Conversely it is possible to write in an OOP style even without a specifically OOP oriented language. In a language like C for example.

  • I wish to settle with one programming language for my life time, and after so much analysis and

That is a noble idea. However I suspect you may find yourself needing to use different languages in specific cases. For example all my client side web code is still Javascript.

1 Like
  1. No, it’s a functional language :slight_smile:
  2. Null?
  3. It isn’t compulsory to develop software, but it is one of many ways to structure a programming language.
  4. Yay! I’m a beginner myself, so it’s reassuring to know that somebody else is here with me! :slight_smile:

Ok so i wanted to do the : ) because it conveys a wildly different, chaotic-good kinda vibe, but the forum doesn’t like that and wants to make it a :slight_smile:

1 Like

Null pointers are forbidden in rust thought :slight_smile:

1 Like

That is why I answered () to question 2. Although None may have been better. With no semi-colon of course :slight_smile:

  • Is rust object oriented?

Not quite; Rust can express similar concepts to OOP, but does so in a different way. There is no inheritance for example, but there are traits, which serve as more powerful interfaces from other OOP languages. Rust also has a few more features from different paradigms: functional programming most notably seen in closures and iterators, imperative programming through loops and the like.

  • If answer to 1 is yes, then please show references, where I can learn.

Since it kind of is, yet it isn't, I'll show you some examples:

// A trait is the equivalent of an interface in java/etc.
trait Entity {
    // Method definitions
    fn draw();
    // Generics are really important in rust
    fn interact_with<T: Entity>(message: Message);

// Enums can contain data
enum Message {
    /* ... */

trait Bar {}

fn foo(unknown: Box<dyn Bar>) {
    // We don't know what the type of `unknown`'s contents
    // exactly is, but we can interact with it through the
    // the view of `Bar`, similar to upcasting. 
    /* ... */

fn baz(x: Option<usize>) {
    // x can be `None`, or `Some(value)`, similar to `null` 
    // in other languages. 
    // In Rust, nothing is permitted to be `null`-ish, unless
    // explicitly stated in the code. 
    if let Some(value) = x {
        println!("Got {}", value);
    } else {
        println!("Got no value.");
  • Is there one belief in the rust community that oop is not compulsory to develop software?

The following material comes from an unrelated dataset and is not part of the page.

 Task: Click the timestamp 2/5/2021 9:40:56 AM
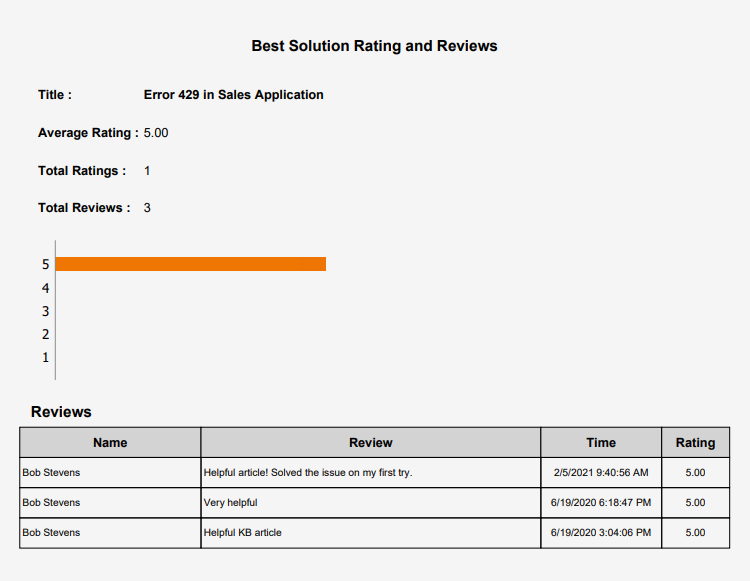[601, 473]
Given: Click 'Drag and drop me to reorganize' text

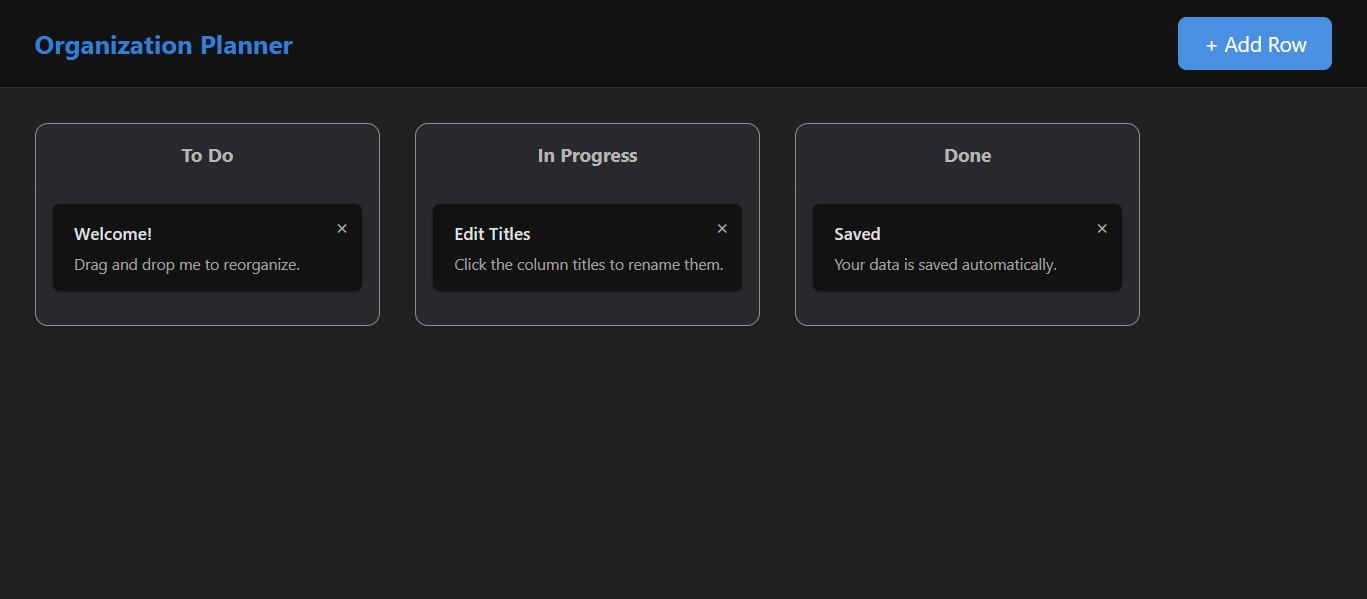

If I'm interpreting this correctly, you're asking if the rust community believes that OOP is not necessary to develop software. And that's true, you definitely don't need OOP to develop software, since everything ends up becoming imperative assembly with no concept of OOP left. However, I might assume you meant to ask in the case of building scaleable software, in which case the answer is still yes, you don't necessarily need OOP. In the case of Rust, programs are expressed as a "flatter" hierarchy, with relations being shallower than in OOP languages where inheritance is very prominent. This is because the "X is aY" relationship is replaced by X can do Y.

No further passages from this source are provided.